Petunjuk Latihan:
Ubahlah paragraf yang diawali dengan "Masyarakat Internasional menganggap" dalam teks bacaan tentang penghilangan orang secara paksa menjadi daftar poin. Pertahankan fakta-fakta utamanya.

Teks Bacaan:
►
Sabtu, 27 November 2010

Mereka yang masih dihilangkan

Kasus penghilangan orang secara paksa memang baru muncul di Indonesia pada awal tahun 1998. Saat itu puluhan aktivis pro demokrasi menjadi korban penculikan rejim Orde Baru. Namun sesungguhnya, penghilangan orang secara paksa telah dimulai sejak awal berdirinya rejim Orde Baru. Kasus 1965/1966, Tanjung Priok 1984, Lampung 1989, DOM Aceh dan Papua adalah diantara kasus penghilangan paksa itu.

Masyarakat Internasional menganggap penghilangan orang secara paksa ini meupakan musuh dari seluruh umat manusia. Karena dalam penghilangan paksa telah terjadi pelanggaran Hak dasar korban, diantaranya meliputi: Hak untuk diakui sebagai pribadi dihadapan hukum; Hak atas kebebasan dan keamanan bagi orang; Hak untuk tidak dikenai penyiksaan dan perlakuan atau hukuman yang kejam, tidak manusiawi atau merendahkan martabat manusia; Hak untuk hidup. Tidak hanya bagi korban, bagi keluarga yang ditinggalkan, kausus penghilangan paksa juga mengakibatkan penderitaan yang luar biasa karena mereka berada dalam ketidakpastian mengenai keberadaan orang-orang yang mereka cintai.

Terhadap kasus penghilangan paksa yang terjadi di indonesia, pemerintah tidak banyak melakukan penyelesaian, bahkan seolah-olah cenderung membiarkan sehingga semakin berlarut-larut. Bagaimana tidak, pada September 2009 pada rapat paripurna DPR RI menghasilkan rekomendasi terkait kasus penghilangan paksa aktivis 1997/1998. Namun, hingga satu tahun semenjak rekomendasi itu dikeluarkan, Presiden RI tidak pernah melaksanakan rekomendasi tersebut. Jika saja rekomendasi itu dilaksanakan untuk merehabilitasi dan memberikan kompensasi kepada keluarga korban penghilangan paksa, tentunya sedikit banyak akan sangat membantu keluarga korban. Negara melalui Menteri HUkum dan Hak Asasi Manusia, Patrialis Akbar, sempat menawarkan lapangan pekerjaan kepada keluarga korban. Tawaran ini dimaknai sebagai bentuk kompensasi. Makna pemulihan telah disalahartikan oleh pemerintah, walau sebetulnya hal itu semata dilakukan hanya agar tidak terjadi kegaduhan politik. Tawaran ini jelaslah bukti tidak adanya keseriusan pemerintah untuk menuntaskan kasus penghilangan paksa.
◄
Materi yang Ditampilkan:
►
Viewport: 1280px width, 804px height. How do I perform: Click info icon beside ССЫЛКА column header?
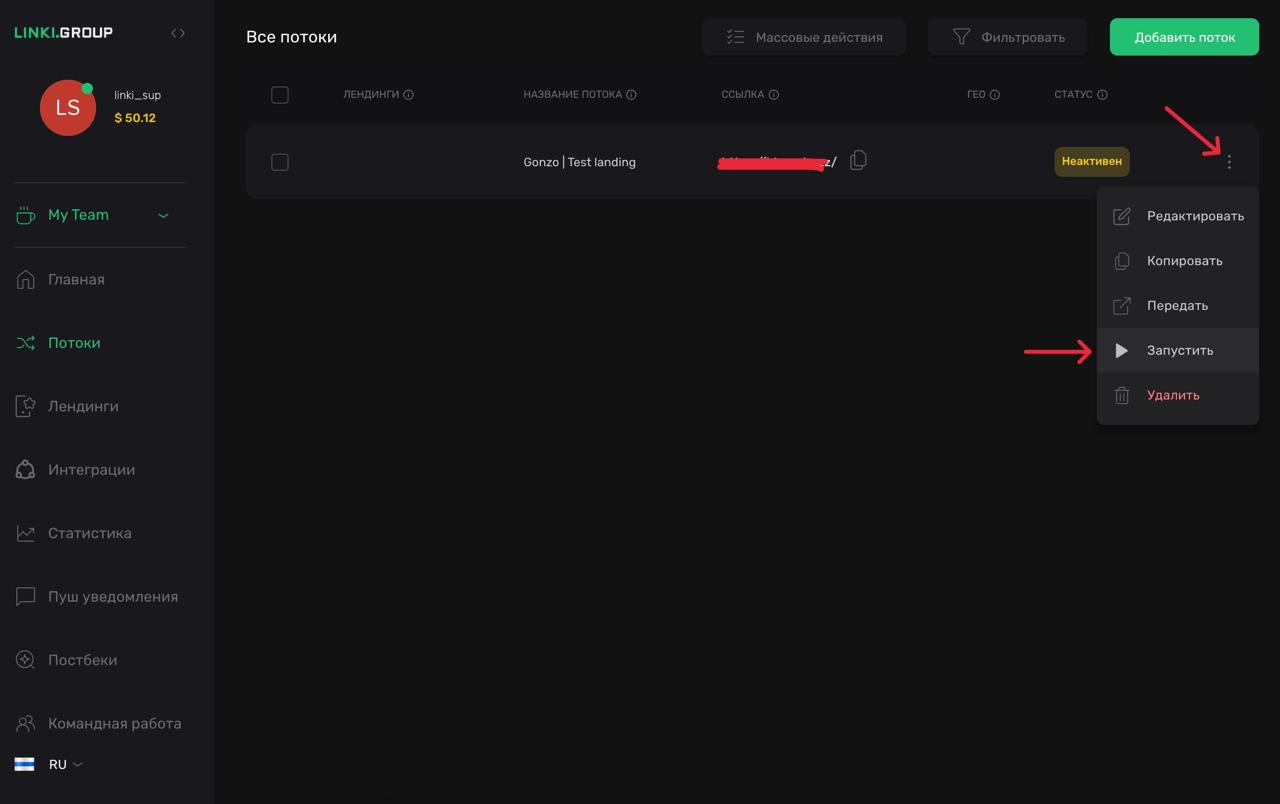[x=774, y=95]
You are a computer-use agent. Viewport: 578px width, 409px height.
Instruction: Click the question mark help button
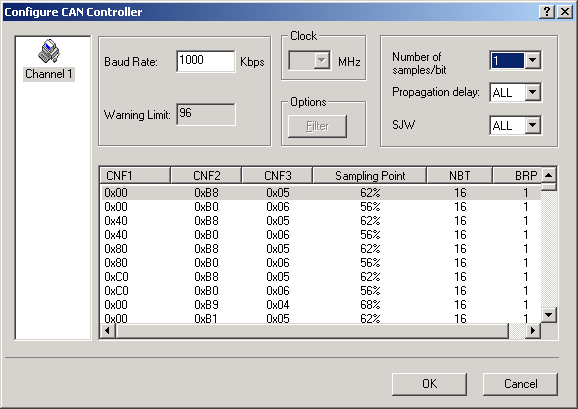click(547, 12)
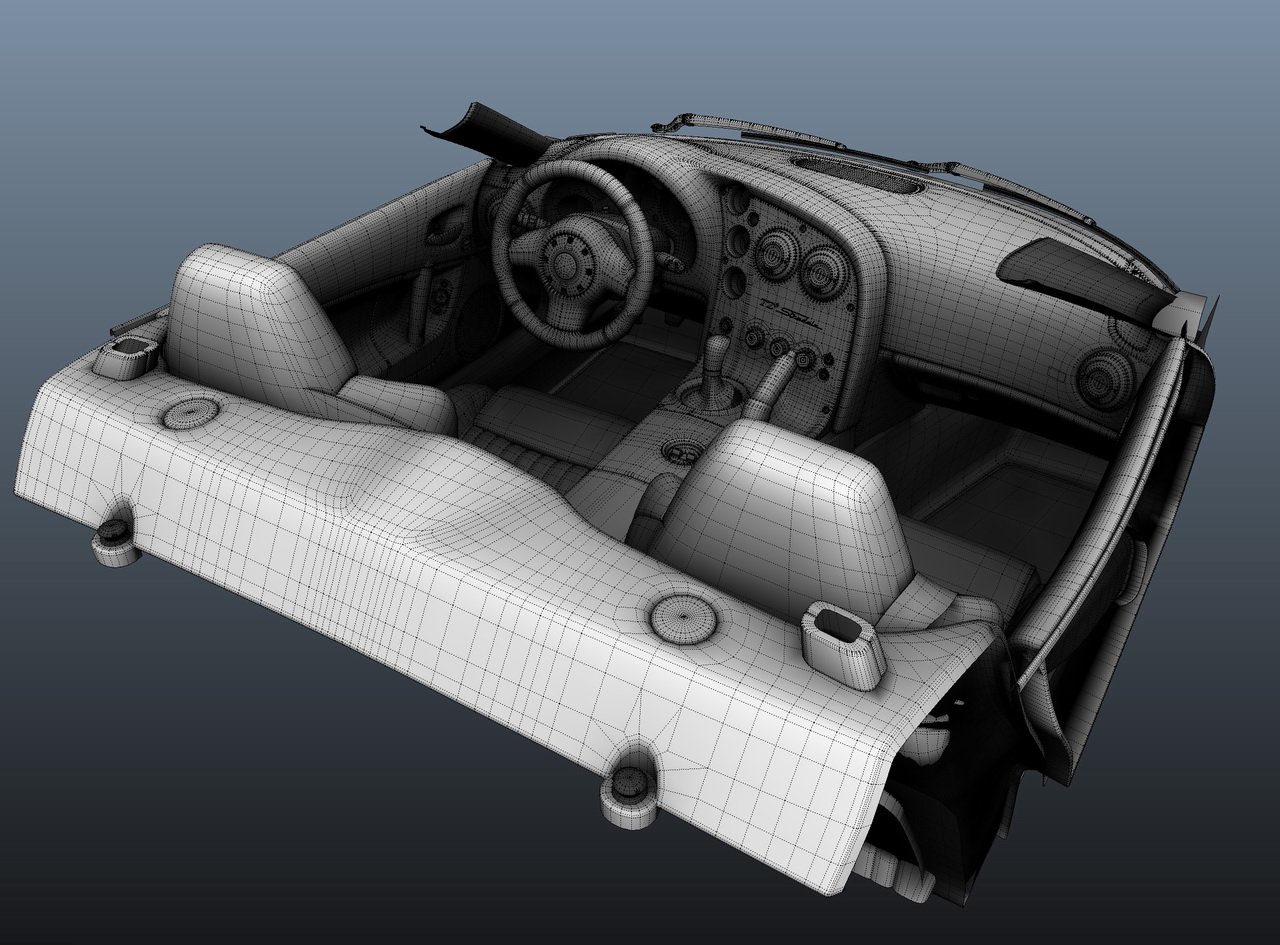The image size is (1280, 945).
Task: Click the round door speaker near glove box
Action: click(1105, 376)
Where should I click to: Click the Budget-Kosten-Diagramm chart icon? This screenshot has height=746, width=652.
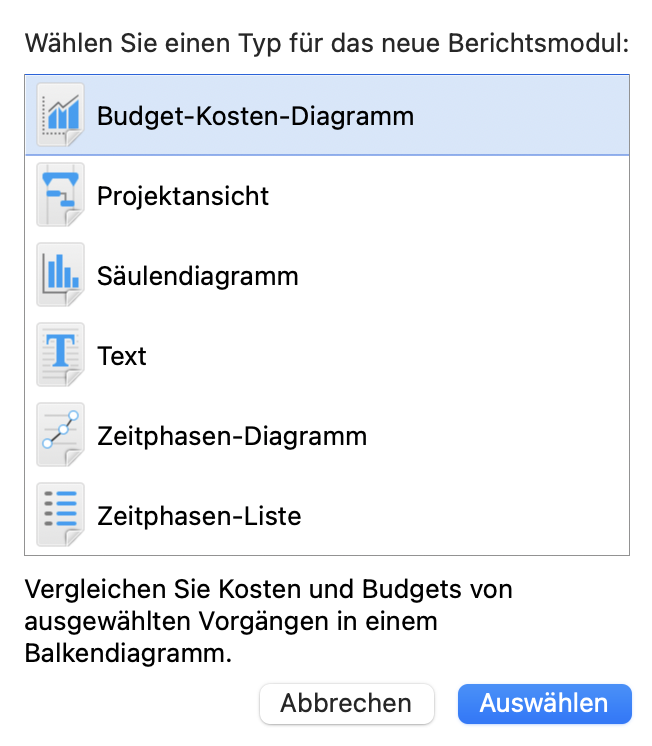[60, 115]
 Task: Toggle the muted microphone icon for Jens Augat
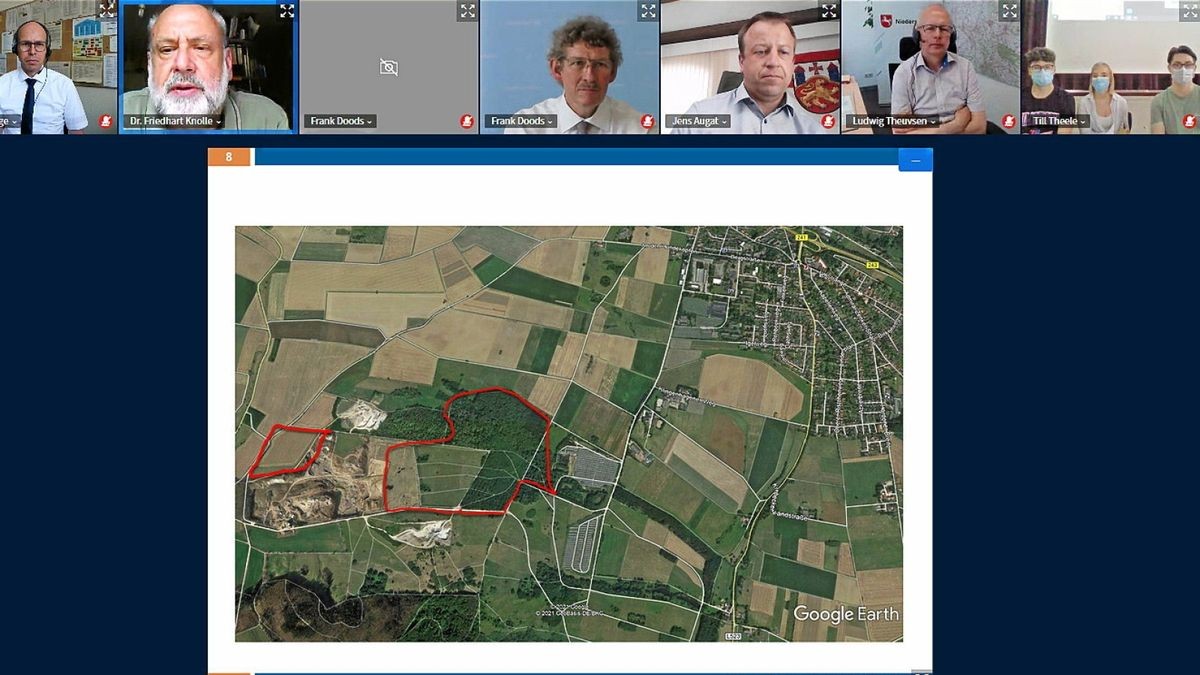coord(828,121)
◄
Sebagai Tanggapan:
- Masyarakat internasional memandang penghilangan orang secara paksa sebagai musuh seluruh umat manusia.
- Penghilangan paksa melanggar hak dasar korban, antara lain:
  - hak untuk diakui sebagai pribadi di hadapan hukum;
  - hak atas kebebasan dan keamanan;
  - hak untuk tidak disiksa serta tidak diperlakukan atau dihukum secara kejam, tidak manusiawi, atau merendahkan martabat manusia;
  - hak untuk hidup.
- Keluarga yang ditinggalkan juga mengalami penderitaan luar biasa karena tidak mengetahui dengan pasti keberadaan orang-orang yang mereka cintai.